### Input records
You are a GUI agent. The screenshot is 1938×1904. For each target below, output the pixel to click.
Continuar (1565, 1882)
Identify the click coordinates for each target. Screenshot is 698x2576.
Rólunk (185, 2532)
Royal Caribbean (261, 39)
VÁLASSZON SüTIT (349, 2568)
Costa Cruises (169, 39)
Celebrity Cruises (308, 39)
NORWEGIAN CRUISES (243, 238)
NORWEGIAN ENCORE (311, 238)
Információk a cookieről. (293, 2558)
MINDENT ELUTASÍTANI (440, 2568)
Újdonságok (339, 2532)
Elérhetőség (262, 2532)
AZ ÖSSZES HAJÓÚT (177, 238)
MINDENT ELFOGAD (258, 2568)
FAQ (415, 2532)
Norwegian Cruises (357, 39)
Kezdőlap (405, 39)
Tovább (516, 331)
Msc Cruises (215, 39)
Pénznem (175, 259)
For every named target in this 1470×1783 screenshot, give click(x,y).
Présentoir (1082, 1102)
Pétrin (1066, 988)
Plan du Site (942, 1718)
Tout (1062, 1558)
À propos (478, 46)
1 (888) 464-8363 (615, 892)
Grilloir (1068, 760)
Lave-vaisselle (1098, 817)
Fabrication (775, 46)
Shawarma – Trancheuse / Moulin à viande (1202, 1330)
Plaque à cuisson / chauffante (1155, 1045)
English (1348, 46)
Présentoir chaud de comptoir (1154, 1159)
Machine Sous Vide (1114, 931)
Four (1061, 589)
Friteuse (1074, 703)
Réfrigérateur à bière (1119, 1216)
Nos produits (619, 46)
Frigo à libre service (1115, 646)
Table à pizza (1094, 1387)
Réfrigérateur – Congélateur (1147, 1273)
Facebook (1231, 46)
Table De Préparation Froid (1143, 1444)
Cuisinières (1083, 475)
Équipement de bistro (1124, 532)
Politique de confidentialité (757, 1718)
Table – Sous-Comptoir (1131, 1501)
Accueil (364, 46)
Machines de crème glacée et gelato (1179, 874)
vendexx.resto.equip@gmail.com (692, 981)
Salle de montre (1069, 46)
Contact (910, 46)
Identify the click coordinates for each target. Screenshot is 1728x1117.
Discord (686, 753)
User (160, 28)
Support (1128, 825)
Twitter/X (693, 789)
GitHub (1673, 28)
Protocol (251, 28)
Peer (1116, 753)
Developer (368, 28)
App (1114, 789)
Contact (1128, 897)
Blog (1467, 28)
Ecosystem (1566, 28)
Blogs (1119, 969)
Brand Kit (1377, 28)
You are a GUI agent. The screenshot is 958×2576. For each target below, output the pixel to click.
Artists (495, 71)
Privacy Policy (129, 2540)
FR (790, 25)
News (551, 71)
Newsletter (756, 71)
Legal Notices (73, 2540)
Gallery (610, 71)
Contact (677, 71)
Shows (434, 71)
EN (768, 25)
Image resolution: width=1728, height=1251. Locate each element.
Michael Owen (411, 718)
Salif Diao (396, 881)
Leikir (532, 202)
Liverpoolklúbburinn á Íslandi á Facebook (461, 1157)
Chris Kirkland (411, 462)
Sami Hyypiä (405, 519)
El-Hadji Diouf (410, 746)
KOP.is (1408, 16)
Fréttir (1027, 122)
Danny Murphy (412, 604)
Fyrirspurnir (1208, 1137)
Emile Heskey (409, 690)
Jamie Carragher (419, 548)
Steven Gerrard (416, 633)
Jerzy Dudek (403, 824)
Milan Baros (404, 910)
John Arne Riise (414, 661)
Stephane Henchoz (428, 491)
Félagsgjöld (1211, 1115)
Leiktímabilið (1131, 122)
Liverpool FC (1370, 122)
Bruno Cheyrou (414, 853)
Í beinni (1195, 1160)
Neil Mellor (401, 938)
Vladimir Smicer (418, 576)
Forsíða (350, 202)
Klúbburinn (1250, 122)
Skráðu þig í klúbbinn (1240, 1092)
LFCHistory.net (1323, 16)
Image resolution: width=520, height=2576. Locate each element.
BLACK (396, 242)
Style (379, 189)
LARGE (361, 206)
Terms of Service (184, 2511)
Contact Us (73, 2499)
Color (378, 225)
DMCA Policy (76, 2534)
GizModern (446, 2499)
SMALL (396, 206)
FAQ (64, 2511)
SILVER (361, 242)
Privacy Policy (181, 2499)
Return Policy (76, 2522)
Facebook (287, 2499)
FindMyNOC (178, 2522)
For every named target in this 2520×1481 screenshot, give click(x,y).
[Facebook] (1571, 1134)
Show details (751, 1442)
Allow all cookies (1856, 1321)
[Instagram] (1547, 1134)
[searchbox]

### Work required
Transcribe the records above exactly, but only from the line that contains "Liverpool FC (1370, 122)" through their final line, inclusive.

### Written solution
Liverpool FC (1370, 122)
Bruno Cheyrou (414, 853)
Í beinni (1195, 1160)
Neil Mellor (401, 938)
Vladimir Smicer (418, 576)
Forsíða (350, 202)
Klúbburinn (1250, 122)
Skráðu þig í klúbbinn (1240, 1092)
LFCHistory.net (1323, 16)
Image resolution: width=520, height=2576. Locate each element.
BLACK (396, 242)
Style (379, 189)
LARGE (361, 206)
Terms of Service (184, 2511)
Contact Us (73, 2499)
Color (378, 225)
DMCA Policy (76, 2534)
GizModern (446, 2499)
SMALL (396, 206)
FAQ (64, 2511)
SILVER (361, 242)
Privacy Policy (181, 2499)
Return Policy (76, 2522)
Facebook (287, 2499)
FindMyNOC (178, 2522)
For every named target in this 2520×1481 screenshot, give click(x,y).
[Facebook] (1571, 1134)
Show details (751, 1442)
Allow all cookies (1856, 1321)
[Instagram] (1547, 1134)
[searchbox]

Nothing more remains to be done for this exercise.